A recent Morgan Stanley study comes to a proactive conclusion. The US left the Paris Accord, but will it even matter to the climate? The analysis in the study is a resounding NO! The point is dirty carbon-based fuels have already peaked in their cost-effectivness. That is true for both Oil and Coal, less so for natural gas which has much less carbon impact. Meanwhile, as better techniques are developed for storing electricity, renewable power such as wind and solar become more practical. The competition among suppliers of wind and solar and improving manufacturing efficiencies that come with experience and scale are driving down the KW/hour cost of renewables. In the article the point is that renewables are now less than $0.03 / kWh “All-In”. That is like nuclear power. CHEAP! Coal and oil cannot compete. Economics always decide the winners and losers:
In May, one Arizona utility signed a 20-year contract to buy energy at what is reportedly the lowest price for solar photovoltaic power achieved in the U.S. to date—below $0.03/kWh. Wind has already achieved all-in costs of $0.015-0.025/kWh with tax credits, and could be a $0.02 -0.03/kWh product, even without tax credits, by early next decade, largely driven by improvements in wind turbine technology—taller tower design and wider rotor diameters that could drive net capacity factors to nearly 60%.
What are the implications for the future? It will not require a massive $100 Trillion tax subsidized carbon abatement program that was the key to the Paris Accord to solve global pollution problems. The Paris Accords punished the American taxpayer without really solving global climate change, at least to the extent of human carbon contribution. Other countries who are the real polluters and carbon abusers were left to continue as they have been with no requirement to address their contribution for 30 more years. So the Paris Accord seemed to be more about damaging the American and other Western economies to the benefit of emerging Asian economies. It was correct for President Trump to remove America from the Paris Accord with a statement that a re-entry might be considered with improved terms of participation for America.

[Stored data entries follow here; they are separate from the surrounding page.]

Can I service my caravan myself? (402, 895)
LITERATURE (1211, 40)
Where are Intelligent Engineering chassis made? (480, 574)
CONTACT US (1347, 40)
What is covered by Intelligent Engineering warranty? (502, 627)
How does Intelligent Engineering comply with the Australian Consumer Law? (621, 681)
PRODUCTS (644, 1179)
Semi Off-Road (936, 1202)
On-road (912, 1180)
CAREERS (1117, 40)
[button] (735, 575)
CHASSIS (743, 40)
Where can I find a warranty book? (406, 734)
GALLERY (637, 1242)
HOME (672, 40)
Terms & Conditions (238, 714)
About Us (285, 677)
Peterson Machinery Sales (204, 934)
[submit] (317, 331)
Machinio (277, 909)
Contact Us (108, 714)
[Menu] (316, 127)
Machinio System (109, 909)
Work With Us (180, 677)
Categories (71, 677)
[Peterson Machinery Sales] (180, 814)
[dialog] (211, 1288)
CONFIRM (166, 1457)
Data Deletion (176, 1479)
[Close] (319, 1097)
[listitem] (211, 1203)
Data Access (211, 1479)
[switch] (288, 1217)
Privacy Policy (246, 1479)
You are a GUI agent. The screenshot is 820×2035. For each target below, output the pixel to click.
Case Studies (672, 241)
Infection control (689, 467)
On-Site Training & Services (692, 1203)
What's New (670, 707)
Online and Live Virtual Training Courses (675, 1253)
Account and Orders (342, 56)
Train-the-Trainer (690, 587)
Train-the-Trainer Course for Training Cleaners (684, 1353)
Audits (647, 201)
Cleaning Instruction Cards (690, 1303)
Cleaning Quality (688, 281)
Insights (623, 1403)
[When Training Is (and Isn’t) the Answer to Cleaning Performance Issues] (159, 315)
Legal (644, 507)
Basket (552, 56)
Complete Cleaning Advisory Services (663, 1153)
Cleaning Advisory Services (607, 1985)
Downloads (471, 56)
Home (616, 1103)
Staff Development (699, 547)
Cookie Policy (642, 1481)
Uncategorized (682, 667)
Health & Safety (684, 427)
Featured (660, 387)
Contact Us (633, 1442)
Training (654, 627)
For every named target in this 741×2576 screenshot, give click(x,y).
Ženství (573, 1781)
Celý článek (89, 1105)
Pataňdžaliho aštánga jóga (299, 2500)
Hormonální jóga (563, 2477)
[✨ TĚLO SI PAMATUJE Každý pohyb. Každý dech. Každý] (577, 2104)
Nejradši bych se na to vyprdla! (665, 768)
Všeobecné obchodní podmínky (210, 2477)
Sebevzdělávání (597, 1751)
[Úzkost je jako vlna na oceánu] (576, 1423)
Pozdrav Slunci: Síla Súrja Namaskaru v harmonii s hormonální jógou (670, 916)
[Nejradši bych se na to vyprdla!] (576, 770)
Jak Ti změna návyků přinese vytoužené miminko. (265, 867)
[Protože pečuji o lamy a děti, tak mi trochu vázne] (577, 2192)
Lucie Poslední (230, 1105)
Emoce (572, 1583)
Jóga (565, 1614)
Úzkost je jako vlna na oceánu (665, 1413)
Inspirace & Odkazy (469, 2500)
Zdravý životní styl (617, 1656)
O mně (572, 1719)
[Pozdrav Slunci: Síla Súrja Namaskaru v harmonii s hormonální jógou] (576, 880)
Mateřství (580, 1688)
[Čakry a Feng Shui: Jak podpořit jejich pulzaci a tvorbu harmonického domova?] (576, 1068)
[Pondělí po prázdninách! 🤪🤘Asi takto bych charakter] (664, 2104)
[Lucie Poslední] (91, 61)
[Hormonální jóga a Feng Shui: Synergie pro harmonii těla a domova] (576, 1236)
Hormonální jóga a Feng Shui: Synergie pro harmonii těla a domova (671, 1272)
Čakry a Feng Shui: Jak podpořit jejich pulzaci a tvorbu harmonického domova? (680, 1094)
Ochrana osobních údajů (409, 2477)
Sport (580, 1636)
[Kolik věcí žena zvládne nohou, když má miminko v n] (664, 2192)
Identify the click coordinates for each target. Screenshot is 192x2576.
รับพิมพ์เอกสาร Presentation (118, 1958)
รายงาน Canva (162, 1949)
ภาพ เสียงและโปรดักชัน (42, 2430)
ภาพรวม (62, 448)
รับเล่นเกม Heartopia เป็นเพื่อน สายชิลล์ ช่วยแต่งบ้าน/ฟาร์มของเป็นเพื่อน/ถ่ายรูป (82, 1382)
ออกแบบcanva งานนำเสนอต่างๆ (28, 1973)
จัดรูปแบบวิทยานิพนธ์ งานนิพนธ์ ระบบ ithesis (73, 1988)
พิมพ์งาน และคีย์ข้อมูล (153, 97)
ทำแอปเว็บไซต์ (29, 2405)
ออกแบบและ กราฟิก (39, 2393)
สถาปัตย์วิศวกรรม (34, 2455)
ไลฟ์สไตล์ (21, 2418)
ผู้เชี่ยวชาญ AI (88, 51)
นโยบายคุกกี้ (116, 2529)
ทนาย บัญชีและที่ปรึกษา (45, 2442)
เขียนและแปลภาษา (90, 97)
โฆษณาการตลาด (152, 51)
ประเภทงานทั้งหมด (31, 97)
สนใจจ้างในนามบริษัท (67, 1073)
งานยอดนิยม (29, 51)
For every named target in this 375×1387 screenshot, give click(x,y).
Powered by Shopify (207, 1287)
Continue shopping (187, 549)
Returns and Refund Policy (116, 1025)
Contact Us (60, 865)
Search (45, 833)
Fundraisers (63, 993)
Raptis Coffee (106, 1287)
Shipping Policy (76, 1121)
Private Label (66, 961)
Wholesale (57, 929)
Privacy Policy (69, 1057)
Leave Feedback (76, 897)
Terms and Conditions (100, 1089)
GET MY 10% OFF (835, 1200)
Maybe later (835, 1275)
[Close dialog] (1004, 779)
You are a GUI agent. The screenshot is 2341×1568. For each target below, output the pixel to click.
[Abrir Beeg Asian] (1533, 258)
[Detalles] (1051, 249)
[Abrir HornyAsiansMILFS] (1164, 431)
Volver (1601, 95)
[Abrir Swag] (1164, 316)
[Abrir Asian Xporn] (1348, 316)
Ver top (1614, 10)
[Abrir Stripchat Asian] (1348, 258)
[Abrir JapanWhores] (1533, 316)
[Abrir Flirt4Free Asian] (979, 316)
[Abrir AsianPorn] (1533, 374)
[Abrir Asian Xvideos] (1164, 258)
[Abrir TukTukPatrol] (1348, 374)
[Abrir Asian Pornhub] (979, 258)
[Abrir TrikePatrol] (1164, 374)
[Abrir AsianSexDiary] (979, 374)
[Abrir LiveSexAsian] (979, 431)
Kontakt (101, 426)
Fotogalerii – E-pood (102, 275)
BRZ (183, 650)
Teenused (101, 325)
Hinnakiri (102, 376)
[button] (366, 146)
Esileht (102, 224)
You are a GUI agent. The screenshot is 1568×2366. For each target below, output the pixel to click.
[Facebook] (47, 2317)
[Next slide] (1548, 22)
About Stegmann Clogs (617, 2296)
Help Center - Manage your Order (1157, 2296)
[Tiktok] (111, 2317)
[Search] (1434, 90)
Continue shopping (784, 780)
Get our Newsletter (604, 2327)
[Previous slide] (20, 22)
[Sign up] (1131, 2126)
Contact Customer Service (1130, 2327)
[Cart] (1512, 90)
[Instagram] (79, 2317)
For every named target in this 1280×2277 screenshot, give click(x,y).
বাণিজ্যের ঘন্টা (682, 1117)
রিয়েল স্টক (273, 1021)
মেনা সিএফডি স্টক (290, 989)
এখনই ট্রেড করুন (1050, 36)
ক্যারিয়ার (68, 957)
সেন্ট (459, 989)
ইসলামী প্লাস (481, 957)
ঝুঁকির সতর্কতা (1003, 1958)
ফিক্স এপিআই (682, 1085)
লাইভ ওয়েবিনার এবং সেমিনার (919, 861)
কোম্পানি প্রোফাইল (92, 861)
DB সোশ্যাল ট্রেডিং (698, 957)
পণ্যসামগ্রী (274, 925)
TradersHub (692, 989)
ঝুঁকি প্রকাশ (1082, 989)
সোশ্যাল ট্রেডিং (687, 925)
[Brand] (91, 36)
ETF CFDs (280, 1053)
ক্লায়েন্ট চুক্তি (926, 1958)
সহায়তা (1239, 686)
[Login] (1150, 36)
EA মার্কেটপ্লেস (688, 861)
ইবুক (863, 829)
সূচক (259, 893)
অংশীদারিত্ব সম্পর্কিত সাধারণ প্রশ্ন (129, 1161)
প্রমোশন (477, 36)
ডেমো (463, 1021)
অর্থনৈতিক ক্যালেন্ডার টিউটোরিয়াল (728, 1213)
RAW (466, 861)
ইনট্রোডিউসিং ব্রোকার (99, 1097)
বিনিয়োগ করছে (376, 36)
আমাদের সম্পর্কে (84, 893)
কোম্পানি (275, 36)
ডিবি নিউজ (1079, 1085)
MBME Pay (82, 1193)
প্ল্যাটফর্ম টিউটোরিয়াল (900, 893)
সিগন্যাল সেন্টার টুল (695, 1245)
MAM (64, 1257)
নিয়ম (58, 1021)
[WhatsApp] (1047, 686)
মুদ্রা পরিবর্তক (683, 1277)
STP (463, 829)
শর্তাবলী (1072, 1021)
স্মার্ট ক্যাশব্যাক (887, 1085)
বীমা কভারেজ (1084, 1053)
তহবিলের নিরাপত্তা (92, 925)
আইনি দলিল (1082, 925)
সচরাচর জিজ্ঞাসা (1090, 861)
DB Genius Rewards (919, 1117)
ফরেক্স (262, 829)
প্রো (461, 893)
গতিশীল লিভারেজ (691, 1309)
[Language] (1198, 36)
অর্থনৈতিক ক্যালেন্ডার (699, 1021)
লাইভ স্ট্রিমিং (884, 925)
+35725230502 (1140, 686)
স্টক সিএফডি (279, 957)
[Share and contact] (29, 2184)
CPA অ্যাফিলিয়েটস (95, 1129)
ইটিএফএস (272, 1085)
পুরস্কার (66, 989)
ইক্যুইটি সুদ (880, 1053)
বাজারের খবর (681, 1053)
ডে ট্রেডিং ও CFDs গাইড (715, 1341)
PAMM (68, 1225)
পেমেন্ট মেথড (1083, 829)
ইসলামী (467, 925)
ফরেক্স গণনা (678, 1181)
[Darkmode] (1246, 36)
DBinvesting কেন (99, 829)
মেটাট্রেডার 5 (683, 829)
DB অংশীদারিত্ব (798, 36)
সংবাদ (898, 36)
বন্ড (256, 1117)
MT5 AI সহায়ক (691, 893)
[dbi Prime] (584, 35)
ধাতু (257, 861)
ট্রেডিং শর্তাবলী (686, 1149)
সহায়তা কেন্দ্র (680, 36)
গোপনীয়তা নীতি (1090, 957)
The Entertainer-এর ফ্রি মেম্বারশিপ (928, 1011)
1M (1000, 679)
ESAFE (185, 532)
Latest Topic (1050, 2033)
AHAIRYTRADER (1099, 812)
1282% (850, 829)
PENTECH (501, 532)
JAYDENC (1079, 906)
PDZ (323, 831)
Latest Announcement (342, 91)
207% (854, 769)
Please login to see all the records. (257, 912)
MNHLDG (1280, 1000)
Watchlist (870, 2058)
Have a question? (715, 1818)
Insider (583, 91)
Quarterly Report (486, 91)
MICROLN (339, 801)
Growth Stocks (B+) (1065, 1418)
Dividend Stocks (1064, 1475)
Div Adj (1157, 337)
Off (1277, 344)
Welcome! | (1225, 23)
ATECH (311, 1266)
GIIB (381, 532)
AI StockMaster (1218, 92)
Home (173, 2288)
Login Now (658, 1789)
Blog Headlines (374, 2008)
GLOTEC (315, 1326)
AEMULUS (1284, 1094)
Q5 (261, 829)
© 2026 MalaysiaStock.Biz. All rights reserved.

How important is the Paris Accord to future global climate? We already have the carbon reduction solution at hand. It is the improving economics of renewable resources, which beyond solar and wind also include nuclear, hydro, tidal and geothermal power. Beyond refining production and deployment techniques, the historic issue with renewable electric energy sources has always been the economic and effective storage of electrical power. Storage batteries were just not space and weight efficient nor cost-effective. They still aren’t as good as thy will be. But every year there is additional progress with Lithium Ion the big breakthrough in the past 10 years. What additional improvements are possible both in the efficiency of generating sources like solar, which has moved from 15% to 30% efficiency in converting solar energy to electricity the past few years, and the cost-effectiveness of manufacturing and storage?
If current trends continue, like most new technologies, prices for renewables will continue to drive towards zero. What happens when the effective cost of oil exceeds $0.10 / kWh (as sources become more expensive to explore and produce through technologies like fracing or deep-water drilling) while electricity dives under $0.02 / kWh. When renewable energy is nearly free, there will be no reason to go through the cost and risk of developing carbon-based fuels.
This is the world’s future: free energy. This will drive innovation and adoption of electric transportation and production. Electricity can be effectively substituted for every kind of power source, except for, perhaps, jet and rocket engines. Even flight may someday be electrically driven through electric impulse. Elon Musk is always looking for more ways to increase his investment in electric power sources and storage like the Gigafactory in Reno, Nevada. He has proposed just such an electrically driven jet aircraft, with vertical takeoff and landing capability (VTOL). Once such ideas are proposed and proven technically feasible, it is only a matter of time until regulatory, consumer-acceptance, production and economic-return issues are overcome and such technologies become reality.